There he contrived to get near Miss Power again, and inquired
of her for Miss De Stancy.

'O! did you not know?' said Paula; 'her father is unwell, and
she preferred staying with him this afternoon.'

'I hoped he might have been here.'

'O no; he never comes out of his house to any party of this
sort; it excites him, and he must not be excited.'

'Poor Sir William!' muttered Somerset.

'No,' said Paula, 'he is grand and historical.'

'That is hardly an orthodox notion for a Puritan,' said
Somerset mischievously.

'I am not a Puritan,' insisted Paula.

The day turned to dusk, and the guests began going in relays
to the dining-hall. When Somerset had taken in two or three
ladies to whom he had been presented, and attended to their
wants, which occupied him three-quarters of an hour, he
returned again to the large tent, with a view to finding Paula
and taking his leave. It was now brilliantly lighted up, and
the musicians, who during daylight had been invisible behind
the ash-tree, were ensconced at one end with their harps and
violins. It reminded him that there was to be dancing. The
tent had in the meantime half filled with a new set of young
people who had come expressly for that pastime. Behind the
girls gathered numbers of newly arrived young men with low
shoulders and diminutive moustaches, who were evidently
prepared for once to sacrifice themselves as partners.

Somerset felt something of a thrill at the sight. He was an
infrequent dancer, and particularly unprepared for dancing at
present; but to dance once with Paula Power he would give a
year of his life. He looked round; but she was nowhere to be
seen. The first set began; old and middle-aged people
gathered from the different rooms to look on at the gyrations
of their children, but Paula did not appear. When another
dance or two had progressed, and an increase in the average
age of the dancers was making itself perceptible, especially
on the masculine side, Somerset was aroused by a whisper at
his elbow--

'You dance, I think? Miss Deverell is disengaged. She has
not been asked once this evening.' The speaker was Paula.

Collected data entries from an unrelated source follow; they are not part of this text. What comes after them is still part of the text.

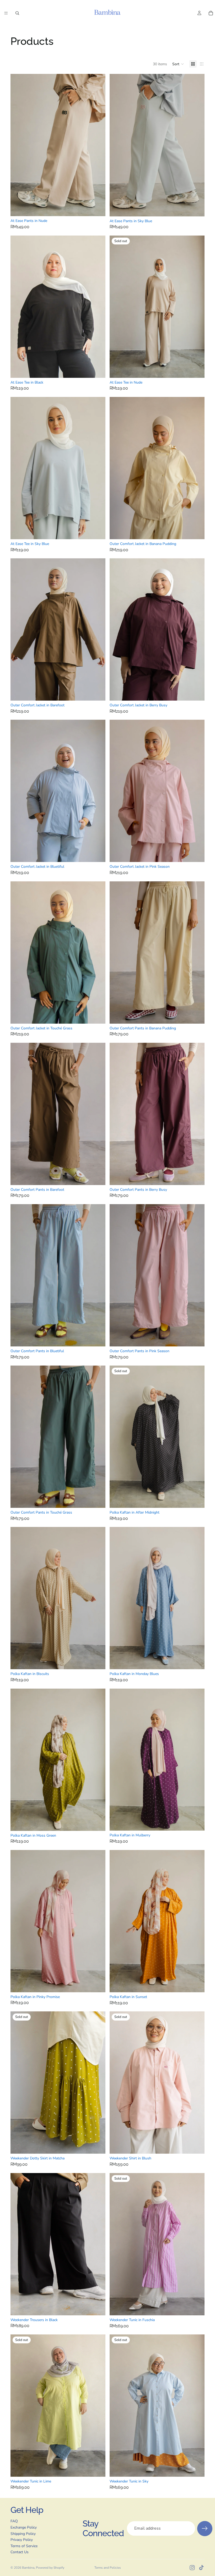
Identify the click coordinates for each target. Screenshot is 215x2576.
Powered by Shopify (50, 2568)
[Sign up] (204, 2528)
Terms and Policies (107, 2568)
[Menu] (6, 13)
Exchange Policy (23, 2527)
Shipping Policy (23, 2533)
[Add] (97, 1661)
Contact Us (19, 2552)
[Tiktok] (201, 2567)
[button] (178, 64)
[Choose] (97, 208)
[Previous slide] (18, 145)
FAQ (14, 2521)
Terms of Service (23, 2546)
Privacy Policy (21, 2539)
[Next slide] (97, 145)
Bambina (28, 2568)
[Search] (17, 13)
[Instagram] (192, 2567)
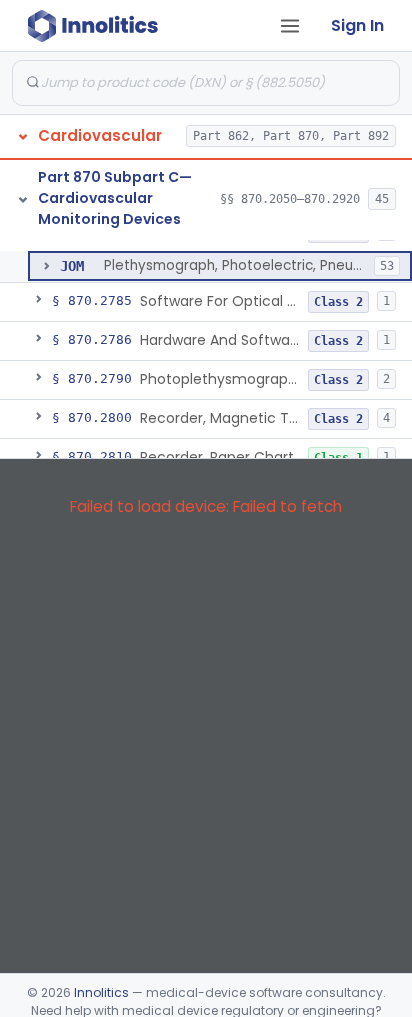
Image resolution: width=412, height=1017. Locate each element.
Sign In (357, 25)
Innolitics (101, 992)
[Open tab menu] (290, 26)
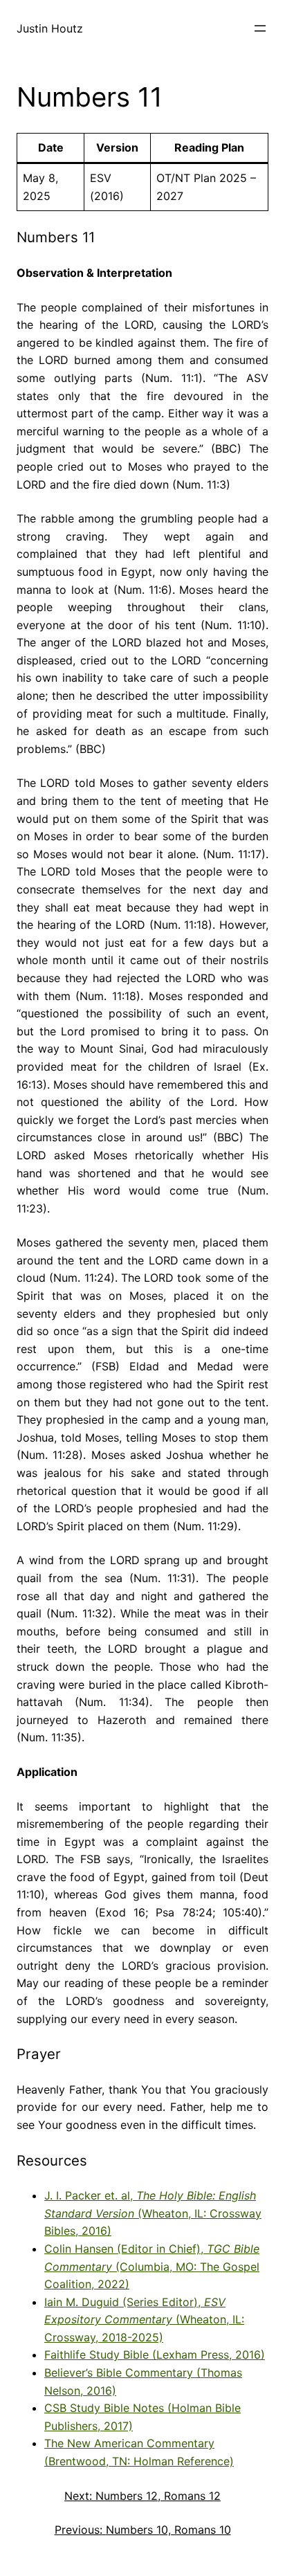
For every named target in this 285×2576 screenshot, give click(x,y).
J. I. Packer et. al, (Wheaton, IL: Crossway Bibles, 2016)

Somerset looked at Miss Deverell--a sallow lady with black
twinkling eyes, yellow costume, and gay laugh, who had been
there all the afternoon--and said something about having
thought of going home.

'Is that because I asked you to dance?' she murmured. 'There-
-she is appropriated.' A young gentleman had at that moment
approached the uninviting Miss Deverell, claimed her hand and
led her off.

'That's right,' said Somerset. 'I ought to leave room for
younger men.'

'You need not say so. That bald-headed gentleman is forty-
five. He does not think of younger men.'

'Have YOU a dance to spare for me?'

Her face grew stealthily redder in the candle-light. 'O!--I
have no engagement at all--I have refused. I hardly feel at
liberty to dance; it would be as well to leave that to my
visitors.'

'Why?'

'My father, though he allowed me to be taught, never liked the
idea of my dancing.'

'Did he make you promise anything on the point?'

'He said he was not in favour of such amusements--no more.'

'I think you are not bound by that, on an informal occasion
like the present.'

She was silent.

'You will just once?' said he.

Another silence. 'If you like,' she venturesomely answered at
last.

Somerset closed the hand which was hanging by his side, and
somehow hers was in it. The dance was nearly formed, and he
led her forward. Several persons looked at them
significantly, but he did not notice it then, and plunged into
the maze.

Never had Mr. Somerset passed through such an experience
before. Had he not felt her actual weight and warmth, he
might have fancied the whole episode a figment of the
imagination. It seemed as if those musicians had thrown a
double sweetness into their notes on seeing the mistress of
the castle in the dance, that a perfumed southern atmosphere
had begun to pervade the marquee, and that human beings were
shaking themselves free of all inconvenient gravitation.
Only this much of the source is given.